### EXERCISE INSTRUCTIONS
Reproduce verbatim the line containing "You are a computer-use agent." and every line that follows it through the end of the entries below, omitting all pictures.

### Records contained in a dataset
####

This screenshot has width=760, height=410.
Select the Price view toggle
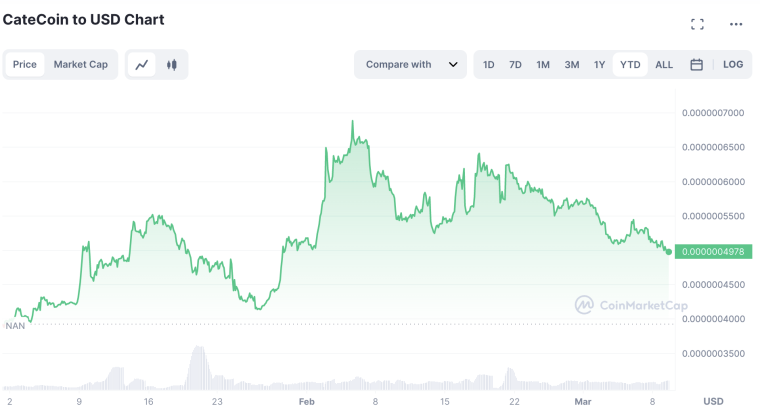coord(25,64)
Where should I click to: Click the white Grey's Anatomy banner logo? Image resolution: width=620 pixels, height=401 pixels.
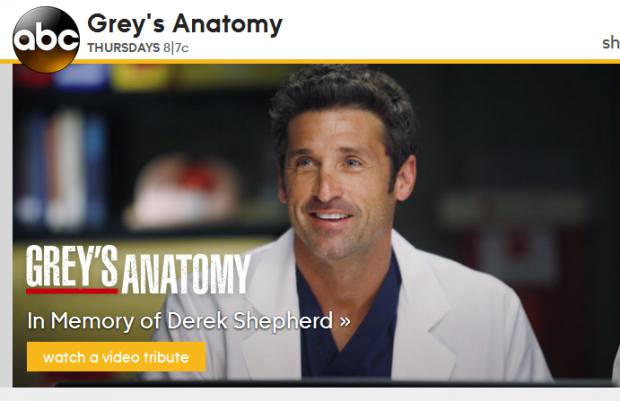138,269
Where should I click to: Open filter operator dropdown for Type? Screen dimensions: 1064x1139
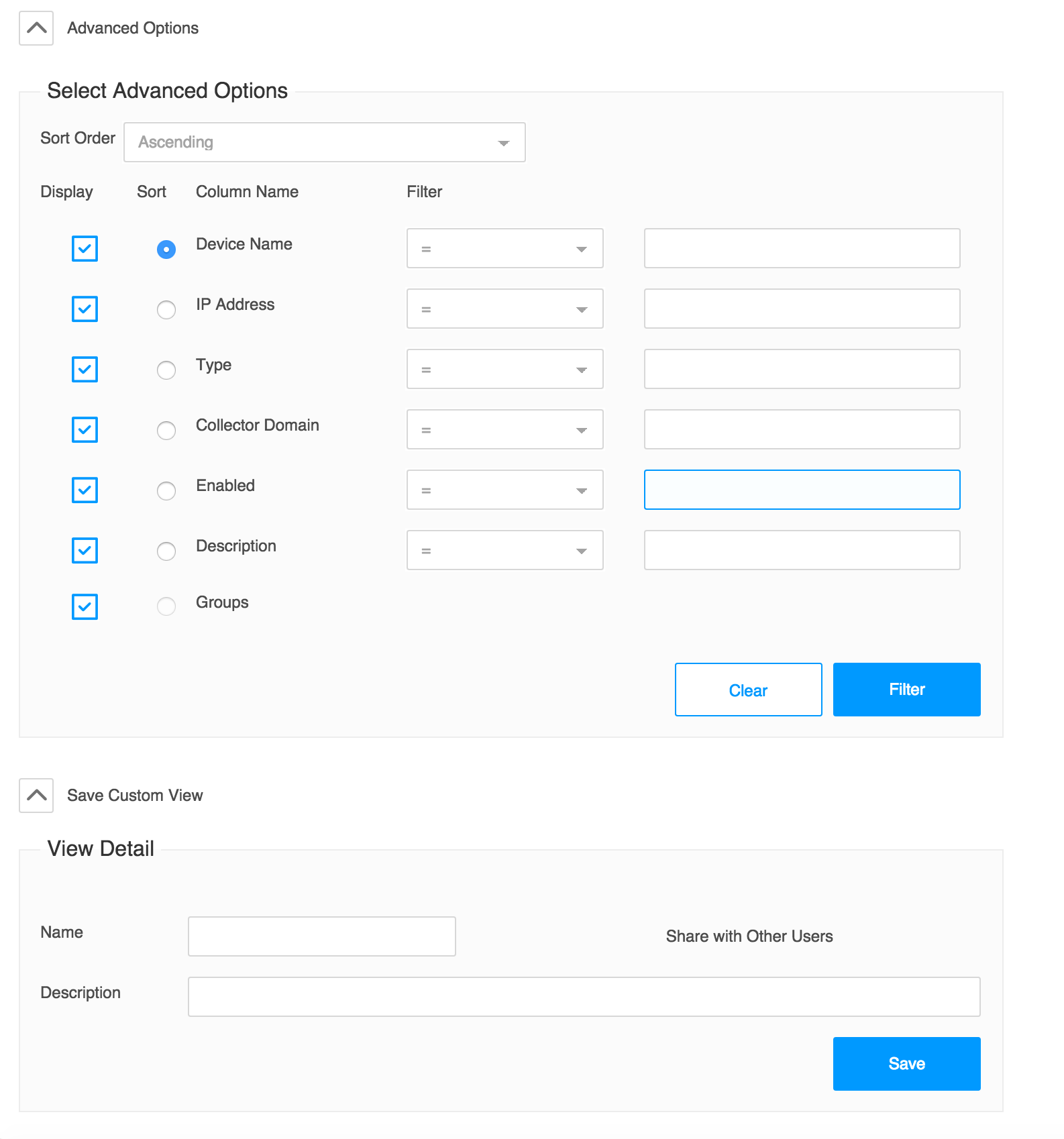[504, 370]
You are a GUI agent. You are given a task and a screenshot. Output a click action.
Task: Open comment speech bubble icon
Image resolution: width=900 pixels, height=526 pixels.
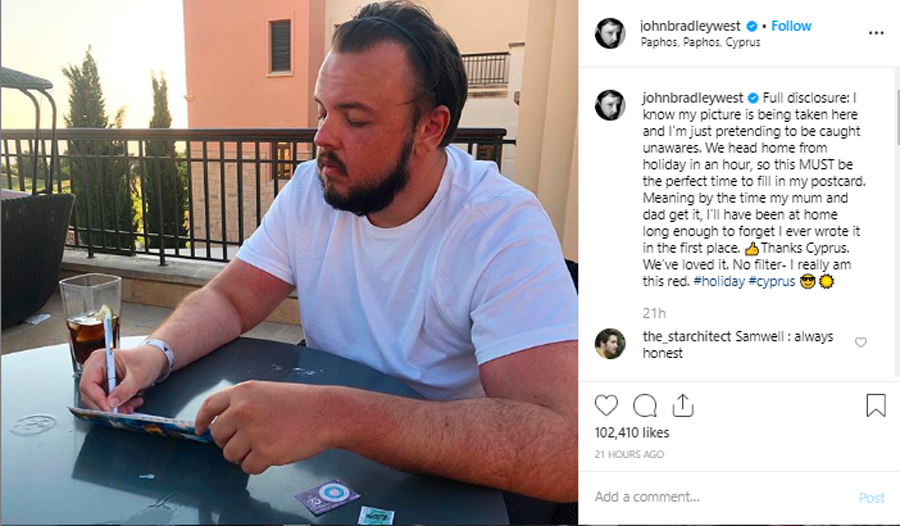pos(645,405)
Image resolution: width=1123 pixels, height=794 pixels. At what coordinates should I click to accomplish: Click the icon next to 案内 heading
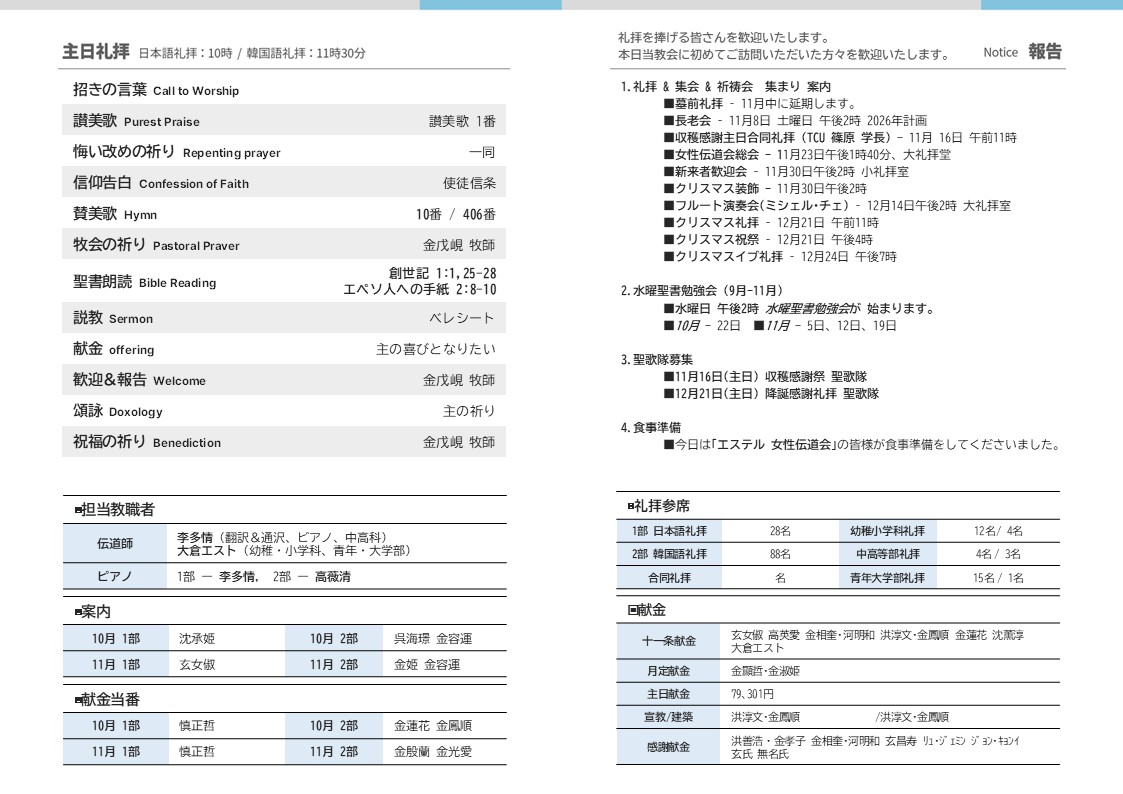78,612

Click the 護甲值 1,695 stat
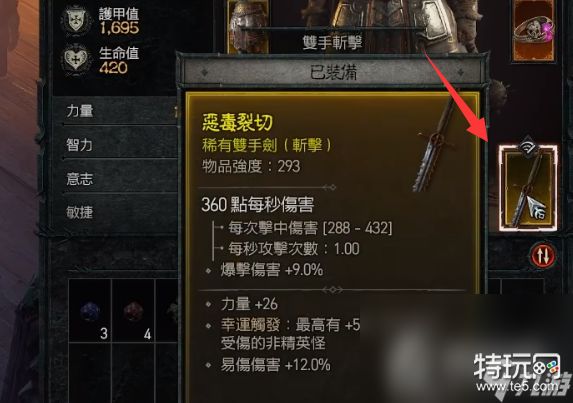pyautogui.click(x=119, y=21)
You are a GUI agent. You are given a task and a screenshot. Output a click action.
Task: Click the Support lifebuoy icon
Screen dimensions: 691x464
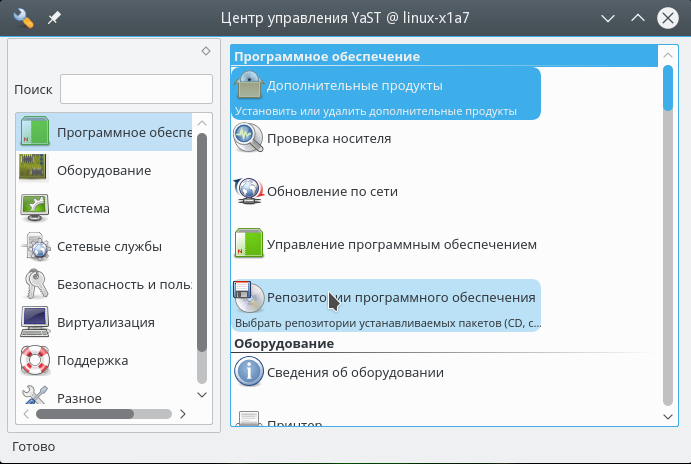pos(34,360)
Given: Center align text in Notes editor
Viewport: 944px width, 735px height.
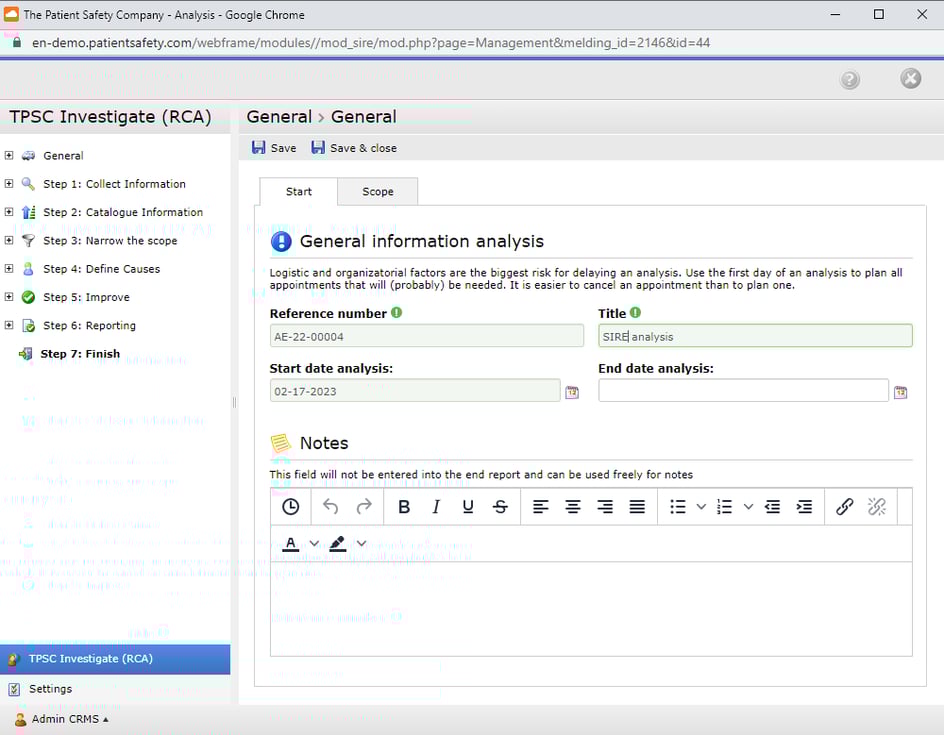Looking at the screenshot, I should point(573,507).
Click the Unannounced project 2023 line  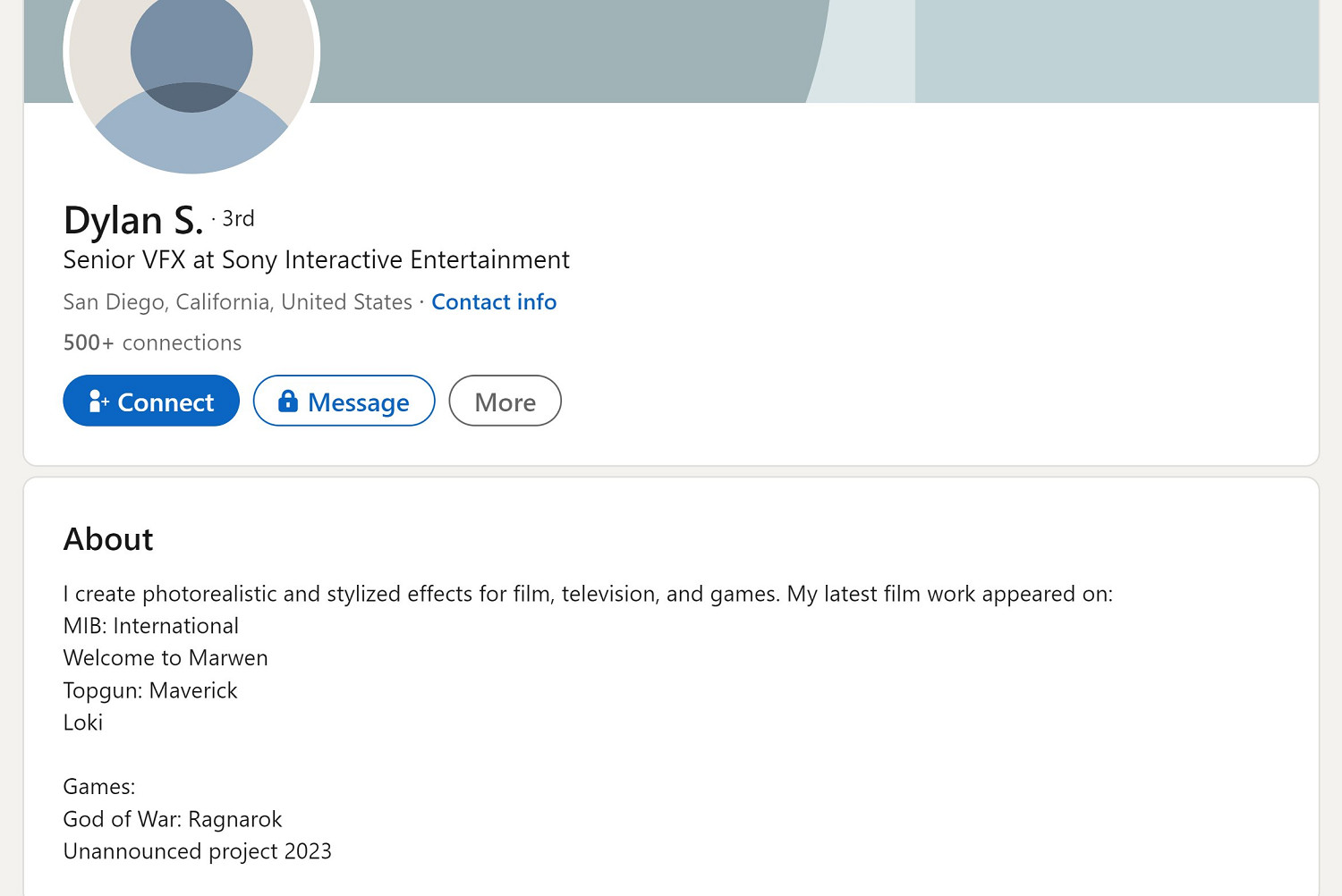[197, 851]
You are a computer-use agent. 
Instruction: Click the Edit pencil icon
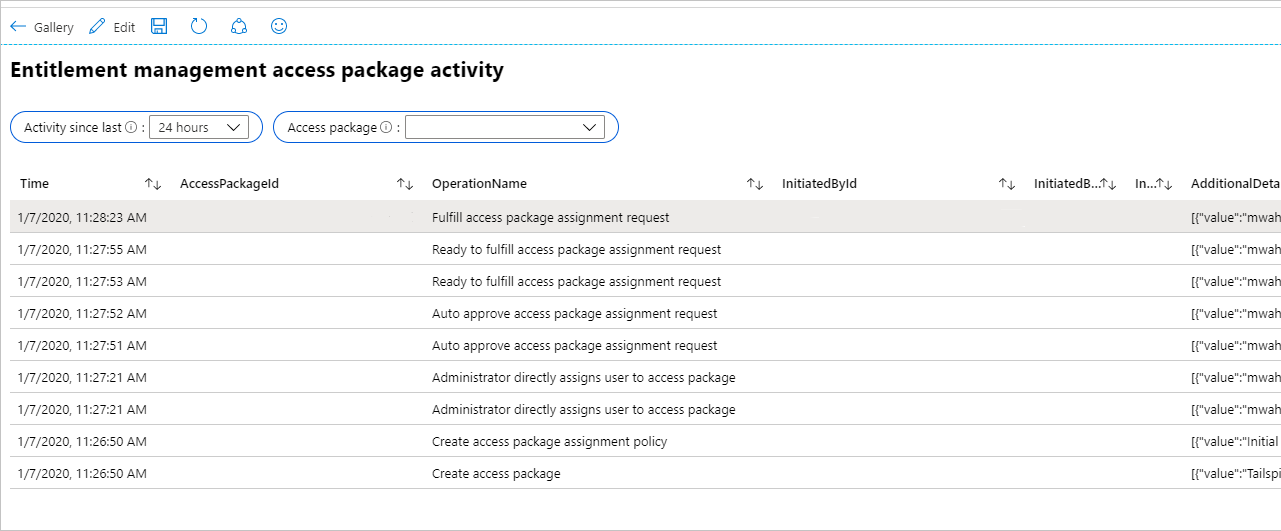[97, 27]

####

### RESPONSE AREA
You are a computer-use agent. 
Instruction: Click the Edit pencil icon
[97, 27]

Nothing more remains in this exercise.